Professional Occupation
One’s occupation most likely will not make or break his/her run for the Senate, but there are some trends that should be recognized. In the 115th Congress, law predominates as the declared profession with 50 senators, followed by public service and politics with 44 senators, business with 29 senators and education with 20 senators.

Most senators don’t run for the Senate without previously serving in another type of public office or being well-known in the community. Half of the current senators (50) in the 115th Congress have had prior experience serving in the House of Representatives. Additionally, 44 have previously served as state or territorial legislators, 18 have previously served as congressional staffers, 10 have previously served as state governors and eight have previously served as mayors.

Party Support
Gaining the support of a political party can bolster any Senate run. Additionally, when it comes time to file for candidacy with the state’s Secretary of State, a candidate must obtain a minimum number of signatures from voters who are registered in his/her party in order to be put on the ballot. The minimum number varies by state.

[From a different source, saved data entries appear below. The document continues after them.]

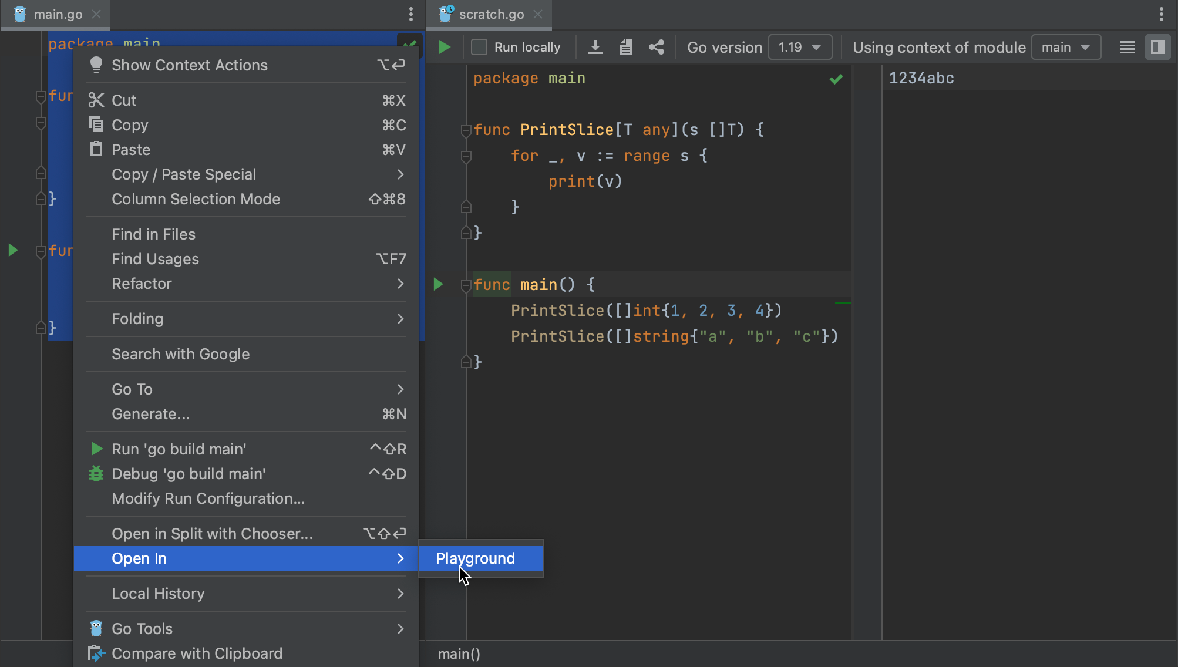The width and height of the screenshot is (1178, 667).
Task: Enable the Run locally checkbox
Action: point(479,47)
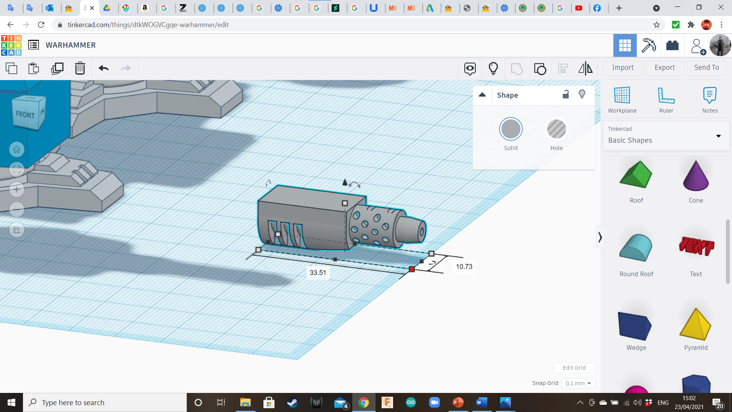Click the Solid color swatch

(510, 129)
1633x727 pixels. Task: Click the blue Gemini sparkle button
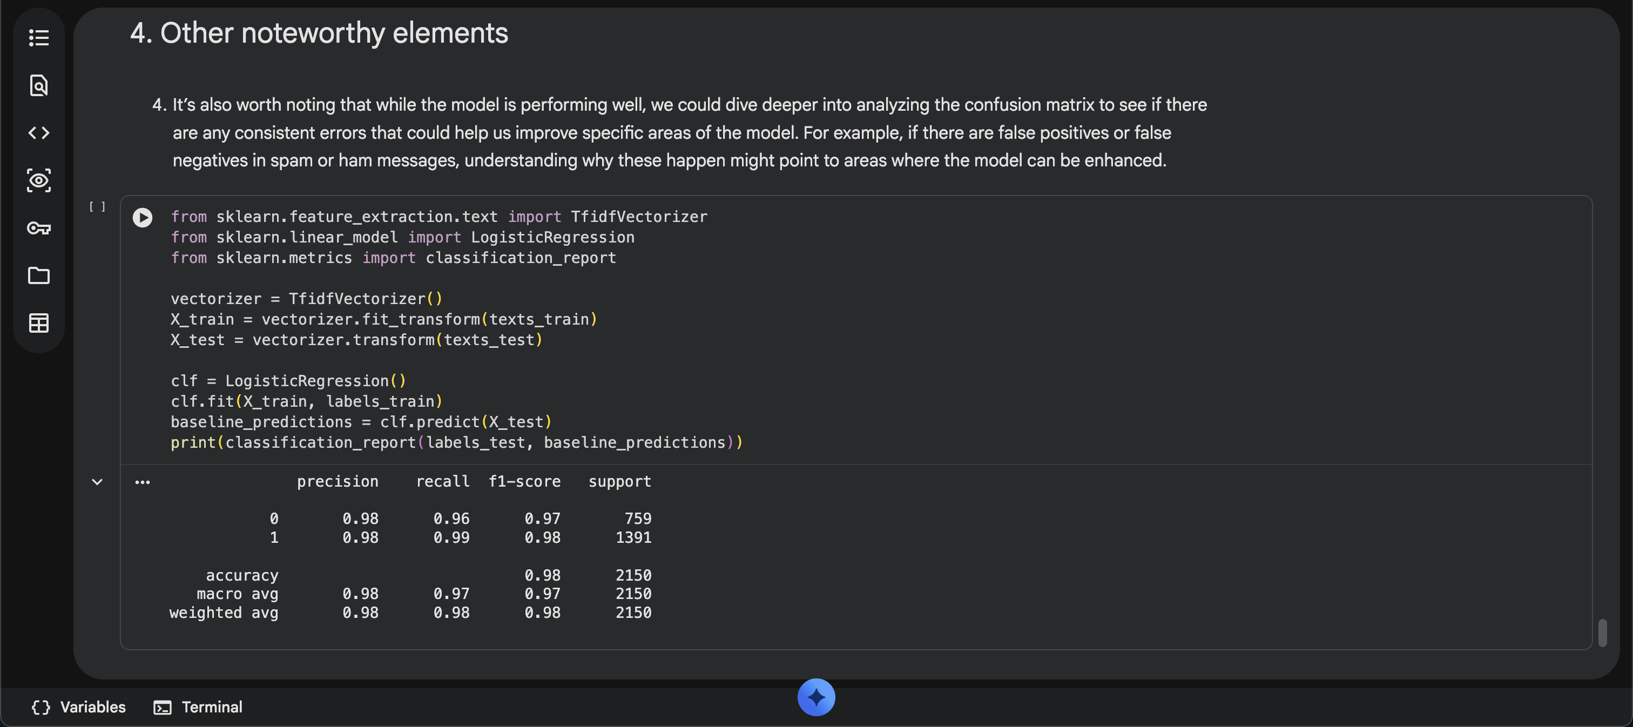(816, 697)

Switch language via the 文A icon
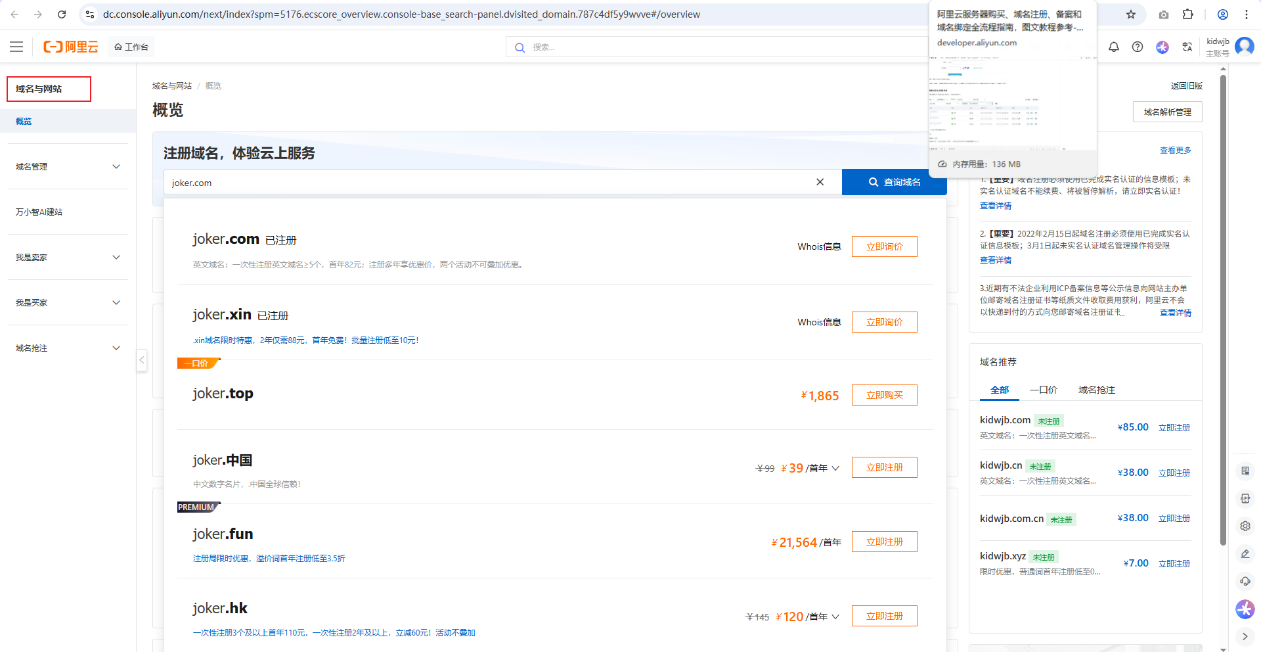1187,47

Aside from the Constitutional requirement, age plays a major role in a Senate run. The oldest senator in the 115th Congress is 83 years old and the youngest is 39. The median age of sitting senators in the 115th Congress is 61 years old, and the median age of newly elected senators in the 115th Congress is 54 years old.

A lot of planning goes into running for the Senate, and campaigning may be among the most important. If a candidate accomplishes all of the above recommendations, the groundwork for a quality campaign is already set. All that is left is for the candidate to do his/her best to share the ideas and values of the campaign and hope that a majority of the state agrees.

The famous oath that reads: “I do solemnly swear that I will support and defend the Constitution of the United States against all enemies, foreign and domestic; that I will bear true faith and allegiance to the same; that I take this obligation freely, without any mental reservation or purpose of evasion; and that I will well and faithfully discharge the duties of the office on which I am about to enter: So help me God” isn’t just for the United States President. When the new term of office begins, senators-elect take this same oath of office in an open session of the Senate.

Now that you know how to become a senator, start thinking about what poverty-focused legislation you would introduce!